Hwange¬†Colliery Firm Restricted is negotiating with Chinese firm, Taiyuan Sanchin Financial and Change Firm to terminate the parties’ construct, own, operate and switch (BOOT) settlement for Hwange Coal Gasification Firm.

The coal mining large decided towards its prior plan to assemble A Brand New coke oven plant (battery) within the short -term, and wants to refurbish the outdated one. A Brand New coke oven battery could be constructed at some point, HCCL mentioned.

HCCL had entered right into a BOOT agreement with TSEC, to construct a coke oven battery with capability to supply 300 000 tonnes once a year, however as an alternative the Chinese put in a battery of 1/2 the agreed capability.

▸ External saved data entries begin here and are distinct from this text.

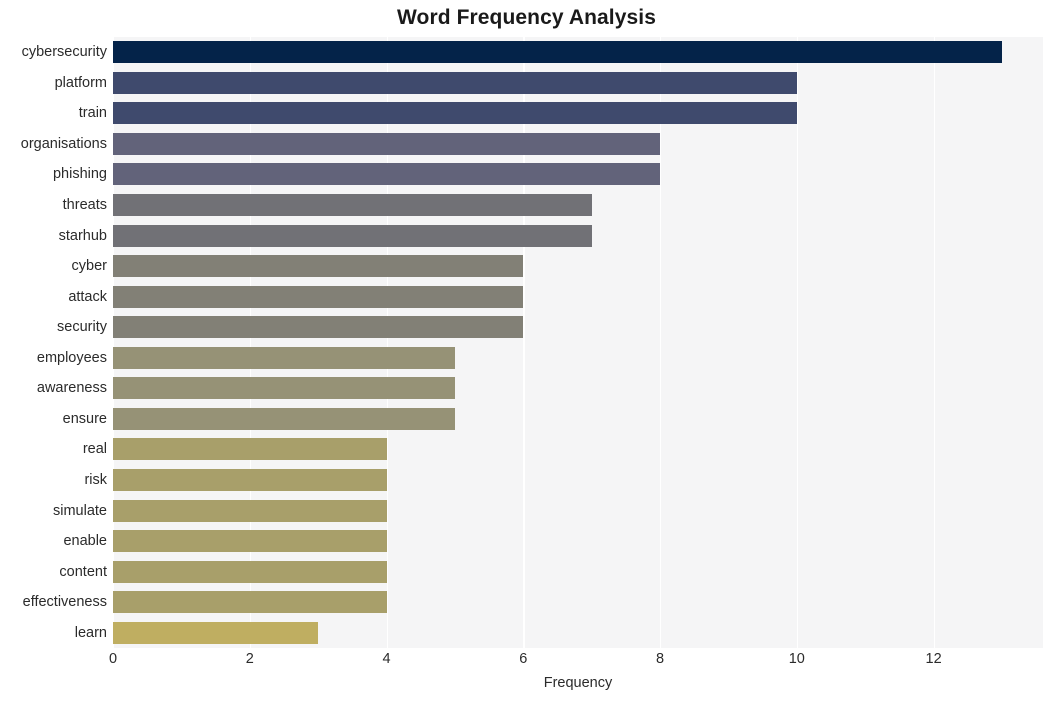  I want to click on x-tick-label-0: 0, so click(113, 659).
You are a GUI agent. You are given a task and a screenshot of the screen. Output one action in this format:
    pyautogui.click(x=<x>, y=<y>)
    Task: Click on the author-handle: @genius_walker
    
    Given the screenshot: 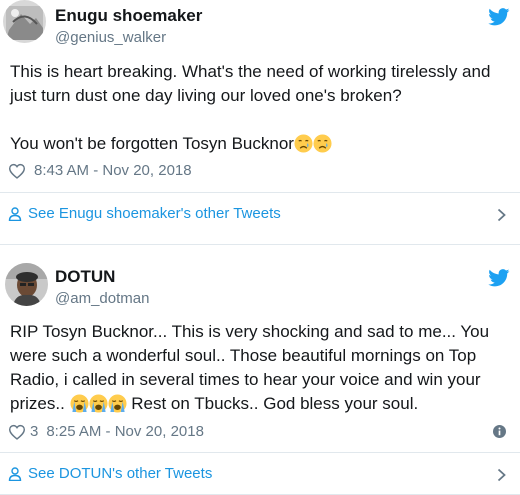 What is the action you would take?
    pyautogui.click(x=110, y=38)
    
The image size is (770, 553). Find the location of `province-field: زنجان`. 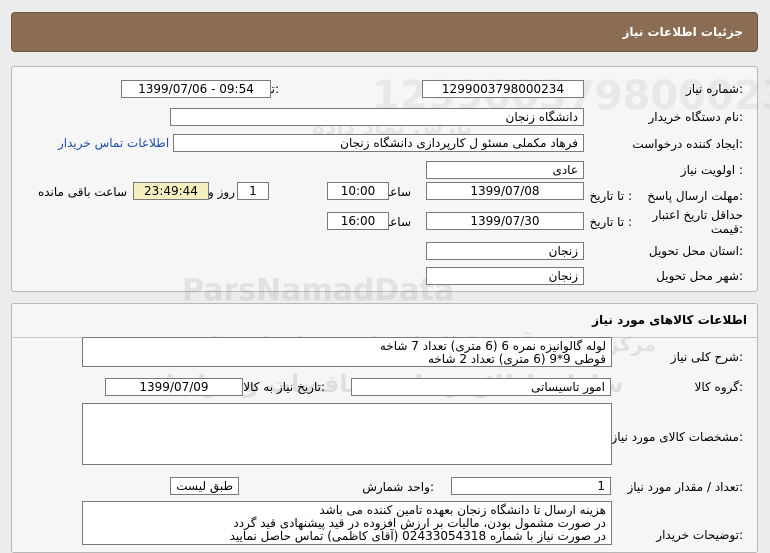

The Relationship between the 2 parties has at all times been strained with HCCL earlier accusing TSEC of failing to meet some contractual responsibilities and in addition externalising foreign currency echange working into hundreds of thousands of bucks.

Chief govt Thomas Makore informed The Herald Industry that HCCL is negotiating with TSEC to terminate the ten-year BOOT agreement in advance in order that HCCL does no longer have to purchase A Brand New battery within the brief-time period.

“We’re following a phased approach when it comes to coke oven battery capability. We’re a 25 p.c shareholder in Hwange Coal Gasification. That BOOT settlement had a tenure of 10 years, so We Are negotiating to terminate it early so that we takeover that battery in an instant,” Mr Makore mentioned.

HCCL is experiencing critical Production challenges after acquiring faulty gear from Bharat Earth Transferring Restricted (BHEL) of India, which has viewed output falling 30-Forty percent behind the 350 000 tonne target by September.

HCCL said coal output declined to 1,Fifty Five million tonnes within the yr to December 2015 from 1,88 million tonnes over the identical length the prior 12 months, 2014.

Production challenges come at a time when demand for coal will not be growing given viability problems going through its main purchaser ZPC, most industrial customers and the decline in utilization by tobacco farmers.

Mr Makore stated that whereas toll Production of coke is an possibility, the company had now not started pursuing this different choice and so will not be producing coke, at the least within the close to foreseeable future.

HCCL’s loss widened to $115 million within the year to December 2015, from $38 million within the comparative period after the corporate acknowledged a liability to Zimbabwe Earnings Authority, which was once accumulated over six years.